Ultrapassadas as aparências ingénuas, entrado no ciclo de cumplicidade e de mera manutenção, um ministério é o que é o seu Governo, faz o que faz o seu Governo. O falhanço da política educativa é o falhanço
do Governo, o desperdício de excepcionais condições que não se reproduzirão tão cedo.

Aplausos do PS.

Mas vale a pena olhar brevemente para outros aspectos desta política educativa já de má memória.
O financiamento da educação desceu em termos relativos. Na elaboração do Orçamento, o ministério conheceu pesada derrota, que, afinal, foi a derrota dos portugueses.
No debate do Orçamento, o ministro fugiu!... Tentando mostrar autonomia e inconformismo, apenas mostrou fraqueza e obediência. Faltou à palavra dada! Obrigaram-no a faltar à palavra dada...
No seguimento de estranho e delicado processo, demitiu-se o secretário de Estado da Reforma Educativa, sinal inequívoco de mudança de critério e de alteração de valores.
O famoso PRODEP, florão do cenário ministerial, nunca existiu - segundo colegas do próprio Governo, sentados nesta bancada -, como nunca existiu para os deputados, a quem foi negado e sonegado, como nunca existiu para o Conselho Nacional de Educação, a quem também foi recusado por duas vezes.
Õ programa do insucesso escolar, autêntica cruzada contra todos os demónios, redundou em fiasco: a actuação foi pedagogicamente contraproducente; o ministério enganou-se nos cálculos e, por excesso de zelo autista, divulgou-os como se fossem conquistas gloriosas; voluntária ou involuntariamente induziu os portugueses em erro.
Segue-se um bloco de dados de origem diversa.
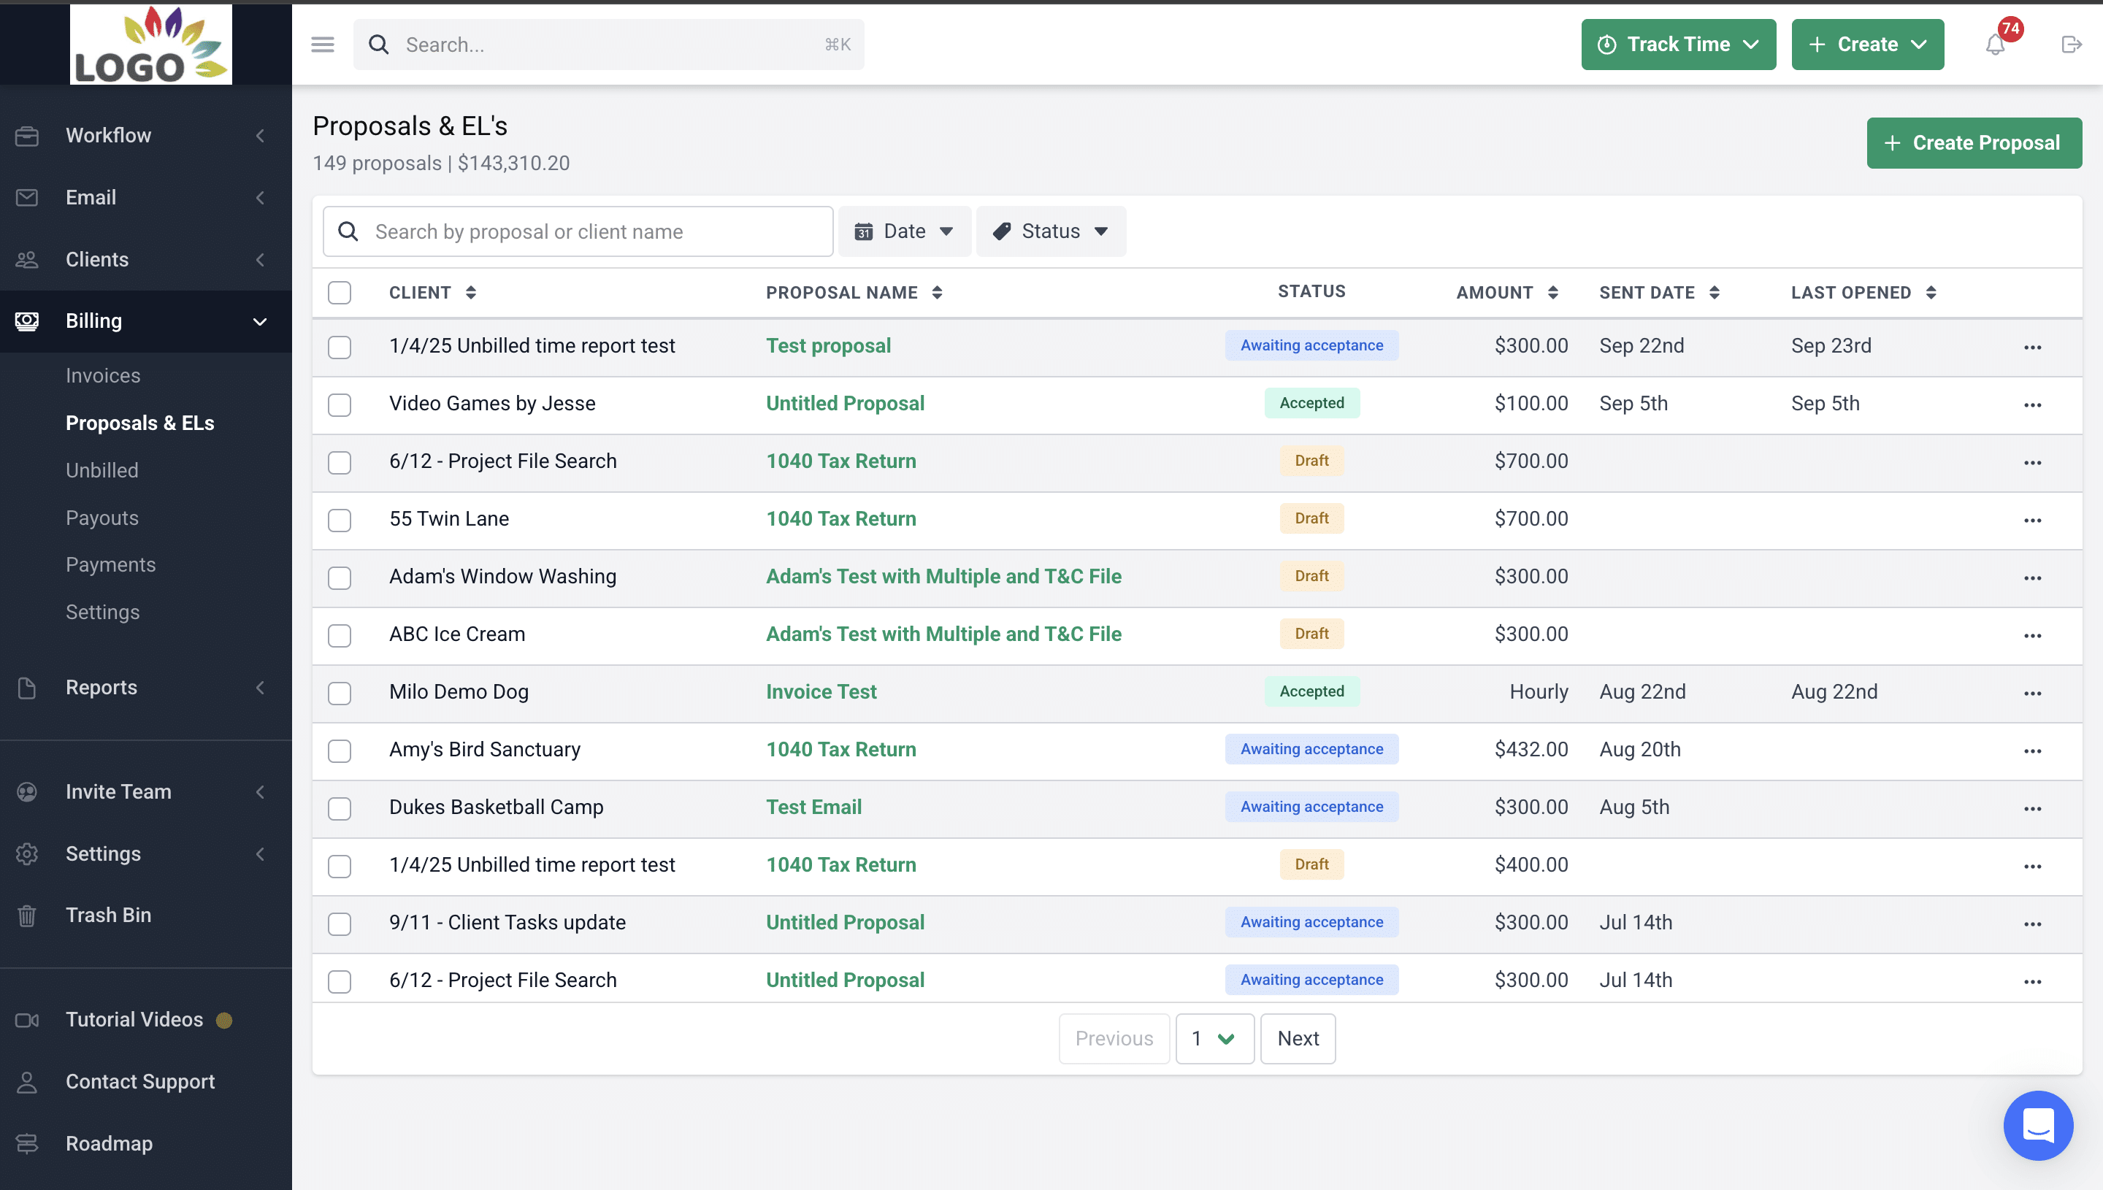Go to Invoices in Billing submenu
The width and height of the screenshot is (2103, 1190).
pyautogui.click(x=103, y=375)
Quem, por teimosia, não se quer emendar, acaba por enganar os outros.
Neste mesmo programa, novos erros pedagógicos e culturais estão a ser cometidos na segunda fase: temos já conhecimento documentado de pressões exercidas sobre professores no sentido de obterem artificialmente sucesso escolar.
Na tão falada reforma curricular, novos erros de palmatória. Mais uma vez, a fuga às responsabilidades, não sendo o seu plano essencial aprovado por nenhuma entidade politicamente à altura, Governo ou Assembleia. A preparação dos programas segue vias mais ou menos clandestinas, antecipando-se a uma prévia e necessária aprovação política e ao debate parlamentar. Também, mais uma vez, precipitação, para mostrar trabalho feito: os professores não estão preparados para o primeiro ano de experiência. E ainda nova derrota: o início da experiência, a realizar-se ainda este ano, já só se aplicará a parte do universo escolar previsto inicialmente.
No ensino superior, a mesma atitude ministerial de sempre, a tão estranha falta de jeito. Sem orçamentos suficientes, as Universidades não têm hoje meios para chegar ao fim do ano; faltam-lhes quase quatro milhões de contos, tal como já se sabia. O decreto-lei sobre a criação de cursos universitários é ilegal, contraria a Lei de Autonomia e traduz a vontade reinante no ministério e em todo o Governo: esta é a do controlo estatal, a da autoridade indiscutida e a do poder burocrático sobre tudo quanto vive, cria, pensa e quer crescer.
O novo regime de acesso ao Ensino Superior, teimosamente defendido, já discretamente mudado, é injusto, tecnicamente mal preparado, cultural e socialmente selectivo. Criou, por outro lado, injustificadas expectativas: a taxa de admissão de candidatos será este ano das mais baixas de sempre.